Little voice, the slowly stronger voice that I’d long since had to abandon to survive in their system, to survive under their power, under their dominion. When I got that voice back, it terrified them. And in a way, the die was cast. I couldn’t turn back. I was going to be rejected by the family system if I was going to keep the voice of my true self. The break was inevitable.

And in a strange way, I don’t wish this on anyone. I’ve been through torment, having to break from my family, having to become a true self. It has been incredibly difficult. It has been the most painful journey of my life, and I’m still on it. But it’s been glorious also because it has given me so much meaning and purpose and value. I’ve learned so much. I’ve been able to gain a new perspective on so many things.

This, the consequence of all this healing, is what I would wish on other people, not only for their sake but for mine. I want more allies. But I also see this: if more people healed, if more people did a lot more healing, really got to the root of healing stuff, and as a result of that got away from their traumatizing parents, were no longer unconsciously beholden to their parents, having to stay shut down to unconsciously try to get loved by their parents, to get approval by these people who will never and would never approve of their true self, who proved long ago when they were babies that they would reject that true self.

If more people could break away from these parents and become true and real, what a beautiful world we could live in! What a beautiful society we could have! For starters, these people—people who really healed their deep childhood wounds—these are the people in the future. If we didn’t live in such a horribly overpopulated, traumatized world, these are the people who would become the great parents, the good parents who wouldn’t so quickly and easily and in such denial harm their children.

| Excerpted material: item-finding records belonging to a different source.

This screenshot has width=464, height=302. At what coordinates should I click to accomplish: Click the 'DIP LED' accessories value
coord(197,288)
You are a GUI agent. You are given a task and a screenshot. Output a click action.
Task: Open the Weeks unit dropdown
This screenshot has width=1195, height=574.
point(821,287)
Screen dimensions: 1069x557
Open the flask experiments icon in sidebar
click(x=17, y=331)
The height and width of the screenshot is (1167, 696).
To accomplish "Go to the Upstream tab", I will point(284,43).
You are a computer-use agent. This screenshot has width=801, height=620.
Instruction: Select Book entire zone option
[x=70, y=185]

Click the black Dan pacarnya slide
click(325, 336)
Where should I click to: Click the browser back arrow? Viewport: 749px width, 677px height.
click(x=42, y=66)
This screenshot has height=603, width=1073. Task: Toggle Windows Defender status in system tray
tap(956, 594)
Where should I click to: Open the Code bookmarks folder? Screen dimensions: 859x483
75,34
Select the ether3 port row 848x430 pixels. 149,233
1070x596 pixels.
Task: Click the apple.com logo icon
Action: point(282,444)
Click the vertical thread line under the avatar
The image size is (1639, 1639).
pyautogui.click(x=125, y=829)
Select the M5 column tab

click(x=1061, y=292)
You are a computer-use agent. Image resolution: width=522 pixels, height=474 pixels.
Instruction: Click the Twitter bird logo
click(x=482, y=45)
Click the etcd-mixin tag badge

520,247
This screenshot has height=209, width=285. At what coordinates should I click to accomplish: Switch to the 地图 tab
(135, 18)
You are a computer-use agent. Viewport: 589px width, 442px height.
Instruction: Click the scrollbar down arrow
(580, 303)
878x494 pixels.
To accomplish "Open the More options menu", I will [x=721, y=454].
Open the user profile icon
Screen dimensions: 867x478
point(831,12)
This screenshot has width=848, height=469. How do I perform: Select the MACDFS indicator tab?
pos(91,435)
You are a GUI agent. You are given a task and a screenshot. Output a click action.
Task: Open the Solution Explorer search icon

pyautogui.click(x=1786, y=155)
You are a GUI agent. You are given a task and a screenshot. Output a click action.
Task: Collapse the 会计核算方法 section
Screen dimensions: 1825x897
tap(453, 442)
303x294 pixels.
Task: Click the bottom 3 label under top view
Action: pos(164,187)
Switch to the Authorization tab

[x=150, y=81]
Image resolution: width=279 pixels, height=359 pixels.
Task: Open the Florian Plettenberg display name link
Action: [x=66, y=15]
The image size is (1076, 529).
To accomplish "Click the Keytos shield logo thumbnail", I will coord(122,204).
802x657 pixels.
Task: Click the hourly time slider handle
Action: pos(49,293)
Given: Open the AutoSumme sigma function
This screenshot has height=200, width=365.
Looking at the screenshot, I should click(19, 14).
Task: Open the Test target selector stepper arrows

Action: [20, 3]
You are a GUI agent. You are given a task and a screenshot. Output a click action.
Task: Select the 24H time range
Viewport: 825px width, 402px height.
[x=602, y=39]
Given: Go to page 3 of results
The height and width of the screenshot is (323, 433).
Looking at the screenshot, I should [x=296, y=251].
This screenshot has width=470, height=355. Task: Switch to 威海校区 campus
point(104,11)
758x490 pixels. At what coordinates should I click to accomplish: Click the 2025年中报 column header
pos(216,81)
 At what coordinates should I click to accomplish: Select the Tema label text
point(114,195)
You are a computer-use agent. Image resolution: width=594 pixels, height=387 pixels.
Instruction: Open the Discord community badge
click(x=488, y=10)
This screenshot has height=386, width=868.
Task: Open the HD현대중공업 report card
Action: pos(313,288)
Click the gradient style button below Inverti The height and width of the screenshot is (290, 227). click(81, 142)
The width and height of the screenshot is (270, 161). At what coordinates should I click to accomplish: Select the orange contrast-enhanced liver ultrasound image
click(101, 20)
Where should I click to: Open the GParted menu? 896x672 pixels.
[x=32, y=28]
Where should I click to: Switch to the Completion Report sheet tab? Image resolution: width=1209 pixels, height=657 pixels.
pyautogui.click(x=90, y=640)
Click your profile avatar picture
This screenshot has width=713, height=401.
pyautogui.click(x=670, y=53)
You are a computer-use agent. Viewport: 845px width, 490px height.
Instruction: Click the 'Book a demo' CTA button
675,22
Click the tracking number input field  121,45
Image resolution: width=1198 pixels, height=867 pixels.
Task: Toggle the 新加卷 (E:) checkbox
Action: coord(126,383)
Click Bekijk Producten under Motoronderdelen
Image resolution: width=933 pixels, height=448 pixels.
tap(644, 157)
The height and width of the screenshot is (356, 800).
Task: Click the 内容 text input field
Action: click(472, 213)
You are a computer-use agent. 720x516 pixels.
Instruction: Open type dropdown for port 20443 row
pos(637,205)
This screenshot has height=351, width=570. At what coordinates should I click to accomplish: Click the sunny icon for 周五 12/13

This is why I say things like, I hope everybody breaks from their parents. I don’t wish the pain and torment of it on anyone. I never specifically advise anyone to get away from your parents, break from your parents, because so many people at such profound levels, different levels of their personality, are simply not ready. Many people are not financially ready to break away from their parents. Many people, on an emotional level, are not ready to be independent. They have no allies. Their primary allies are still, on an emotional level, their parents. If they just suddenly break away from them, they will be forlorn. They will be miserable. They will be lost. That’s why I don’t go recommending this.

But at a deeper level, I still hope. I still envision a world where the masses of people flip the script of the power dynamic and begin to side not with their parents. They don’t defend their parents and the sick sides of their parents, on the traumatizing sides of their parents, but instead side with the little crying baby who they once were and deep down still are. Side with that little crying baby who was rejected and neglected and abandoned and who nobody listened to and who became traumatized as the result of that.

I just imagine a world where everyone could do that. It’s inconceivable in a way, but in a way, it’s not. And I think my conception of this world, my conception of the realization of the necessity of this happening, this is my most unique discovery.